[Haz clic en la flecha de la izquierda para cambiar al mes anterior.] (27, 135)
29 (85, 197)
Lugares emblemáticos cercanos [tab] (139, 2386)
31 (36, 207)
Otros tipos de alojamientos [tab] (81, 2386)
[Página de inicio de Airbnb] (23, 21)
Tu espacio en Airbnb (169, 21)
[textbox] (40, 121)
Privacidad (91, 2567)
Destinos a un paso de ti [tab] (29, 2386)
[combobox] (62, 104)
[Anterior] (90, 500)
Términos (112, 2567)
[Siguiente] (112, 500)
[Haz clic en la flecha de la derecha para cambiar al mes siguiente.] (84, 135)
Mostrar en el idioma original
===============
> [Work task] Please return the records above exactly as they are written.

> [Written answer]
[Haz clic en la flecha de la izquierda para cambiar al mes anterior.] (27, 135)
29 (85, 197)
Lugares emblemáticos cercanos [tab] (139, 2386)
31 (36, 207)
Otros tipos de alojamientos [tab] (81, 2386)
[Página de inicio de Airbnb] (23, 21)
Tu espacio en Airbnb (169, 21)
[textbox] (40, 121)
Privacidad (91, 2567)
Destinos a un paso de ti [tab] (29, 2386)
[combobox] (62, 104)
[Anterior] (90, 500)
Términos (112, 2567)
[Siguiente] (112, 500)
[Haz clic en la flecha de la derecha para cambiar al mes siguiente.] (84, 135)
Mostrar en el idioma original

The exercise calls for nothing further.